Nausea/Vomiting/Diarrhea
               

Respiratory Symptoms

(Differential diagnosis includes: obstructive lung disease [COPD, asthma], restrictive lung disease [interstitial lung disease], cancer/mass effect, tuberculosis)

Chest tightness
       
Wheezing
       
Pleuritic chest pain

Pleuritic chest pain is often described as a sharp/stabbing pain that is made worse with heavy breathing or coughing. 

               
Cough (includes: productivity, quality/quantity of sputum, blood in sputum)

Those with bacterial pneumonia normally produce more sputum than those with pneumonia caused by other pathogens.  It is not uncommon to find small amounts of blood in the sputum of those with pneumonia. 

               
Exposures (includes: work exposures, travel exposures, infectious contacts)
               
Personal/Family history of asthma, allergies, and eczema
               

Cardiac Symptoms

(Differential diagnosis includes: myocardial infarction, congestive heart failure, other myocardial dysfunction)

Dyspnea at night (paroxysmal nocturnal dyspnea)
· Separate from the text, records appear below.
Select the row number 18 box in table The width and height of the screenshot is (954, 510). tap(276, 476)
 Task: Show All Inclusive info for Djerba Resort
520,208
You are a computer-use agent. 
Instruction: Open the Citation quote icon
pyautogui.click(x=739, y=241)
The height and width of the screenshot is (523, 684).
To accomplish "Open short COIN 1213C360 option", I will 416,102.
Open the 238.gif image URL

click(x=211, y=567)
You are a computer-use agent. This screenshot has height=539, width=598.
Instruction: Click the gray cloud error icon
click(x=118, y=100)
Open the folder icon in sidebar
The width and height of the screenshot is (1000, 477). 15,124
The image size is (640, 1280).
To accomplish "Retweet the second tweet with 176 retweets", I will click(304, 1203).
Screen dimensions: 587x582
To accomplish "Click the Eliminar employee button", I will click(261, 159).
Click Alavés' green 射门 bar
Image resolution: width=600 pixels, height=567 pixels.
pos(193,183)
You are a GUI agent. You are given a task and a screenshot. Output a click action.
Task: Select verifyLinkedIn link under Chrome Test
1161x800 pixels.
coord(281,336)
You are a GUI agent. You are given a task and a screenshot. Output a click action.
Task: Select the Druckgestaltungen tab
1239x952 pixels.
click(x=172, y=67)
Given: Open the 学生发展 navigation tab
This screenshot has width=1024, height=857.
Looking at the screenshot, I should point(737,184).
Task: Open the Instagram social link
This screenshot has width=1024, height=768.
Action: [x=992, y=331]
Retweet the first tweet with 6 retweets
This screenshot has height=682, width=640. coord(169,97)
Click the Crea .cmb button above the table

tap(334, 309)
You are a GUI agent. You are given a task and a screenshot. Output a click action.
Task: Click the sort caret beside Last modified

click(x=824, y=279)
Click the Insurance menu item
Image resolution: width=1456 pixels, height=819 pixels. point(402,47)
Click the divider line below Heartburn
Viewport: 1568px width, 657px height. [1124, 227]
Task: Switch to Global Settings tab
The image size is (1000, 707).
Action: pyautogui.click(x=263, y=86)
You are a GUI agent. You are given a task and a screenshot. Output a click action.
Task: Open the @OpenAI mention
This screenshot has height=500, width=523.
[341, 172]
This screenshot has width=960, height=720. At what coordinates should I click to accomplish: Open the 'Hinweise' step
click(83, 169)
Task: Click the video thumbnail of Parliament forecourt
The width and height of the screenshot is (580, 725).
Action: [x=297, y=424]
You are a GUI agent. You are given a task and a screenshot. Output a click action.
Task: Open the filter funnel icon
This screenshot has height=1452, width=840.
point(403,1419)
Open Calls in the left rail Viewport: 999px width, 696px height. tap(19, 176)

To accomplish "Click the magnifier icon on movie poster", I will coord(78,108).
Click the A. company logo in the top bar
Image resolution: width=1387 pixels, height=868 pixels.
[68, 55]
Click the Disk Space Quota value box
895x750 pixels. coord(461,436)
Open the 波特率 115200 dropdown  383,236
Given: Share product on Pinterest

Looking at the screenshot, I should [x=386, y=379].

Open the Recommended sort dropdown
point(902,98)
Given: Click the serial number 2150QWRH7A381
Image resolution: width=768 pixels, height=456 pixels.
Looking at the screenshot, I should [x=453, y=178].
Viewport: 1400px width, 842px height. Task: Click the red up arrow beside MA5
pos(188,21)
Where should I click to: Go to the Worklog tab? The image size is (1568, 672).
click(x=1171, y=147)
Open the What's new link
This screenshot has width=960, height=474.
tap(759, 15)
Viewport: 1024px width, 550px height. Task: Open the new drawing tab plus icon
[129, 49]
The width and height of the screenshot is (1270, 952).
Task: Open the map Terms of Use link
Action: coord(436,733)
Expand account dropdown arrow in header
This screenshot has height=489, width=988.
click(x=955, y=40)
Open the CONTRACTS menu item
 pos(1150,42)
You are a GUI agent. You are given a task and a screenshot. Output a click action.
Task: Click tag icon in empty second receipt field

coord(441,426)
Paroxysmal nocturnal dyspnea (PND) can occur in those with poor left-heart function.  After lying down, fluid redistribution due to gravity demands more activity from the left and right sides of the heart.  In those who cannot match left-hear function to right-heart function, pulmonary congestion occurs, leading to the symptom of PND.

       
Dyspnea when lying down (orthopnea)

Orthopnea can occur in those with poor left-heart function when, after lying down, fluid redistributes due to gravity and causes pulmonary congestion.  It should resolve shortly after resuming a more erect body position.

       
Palpitations
       
Chest pain
       
Personal or family history of heart attack, diabetes, heart failure
               

Psychiatric Symptoms

(Differential diagnosis includes: anxiety)

Nervousness/anxiety
       
Recent major changes in life/major stressors
       
Personal or family history of depression or other mental illness
               

MEDICATIONS AND ALLERGIES- The student should inquire about the following:

Medications (includes: prescription, over-the-counter, and herbal/alternative medicines)
               
Allergies to drugs or otherwise (includes: nature of reaction, timing of reaction, formal testing performed)
               

PAST MEDICAL HISTORY- The student should inquire about the following:

Recent history of immunocompromised state (possibly due to: recent illness [flu, cold, etc...], chronic illness [HIV, rheumatic disease], poor self-care
               

SOCIAL HISTORY AND HABITS- The student should inquire about the following:

Smoking (includes: pack years; if they quit, when)

Cigarette smoking may alter a person’s inflammatory response and can damage the mucociliary transport in the airways; both of these changes may predispose a person to developing CAP. 

               
Drugs (includes: types, frequency of use, quantity, methods)
               
Alcohol (includes: quantify)

Alcohol is associated with a higher incidence of pneumonia, likely due to a combination of factors that include poorer general health and immune capacity, increased aspiration risk, and various socioeconomic barriers.  Additionally, those who abuse alcohol are more likely to encounter complications and a slow recovery from CAP.

               
Living arrangement
               
Relationships & Children
               
Hobbies & Interests
               
Occupation
               

REVIEW OF SYSTEMS- The student should inquire about the following:

Though it is important to perform a thorough review of systems when seeing patients, this is not relevant for this case.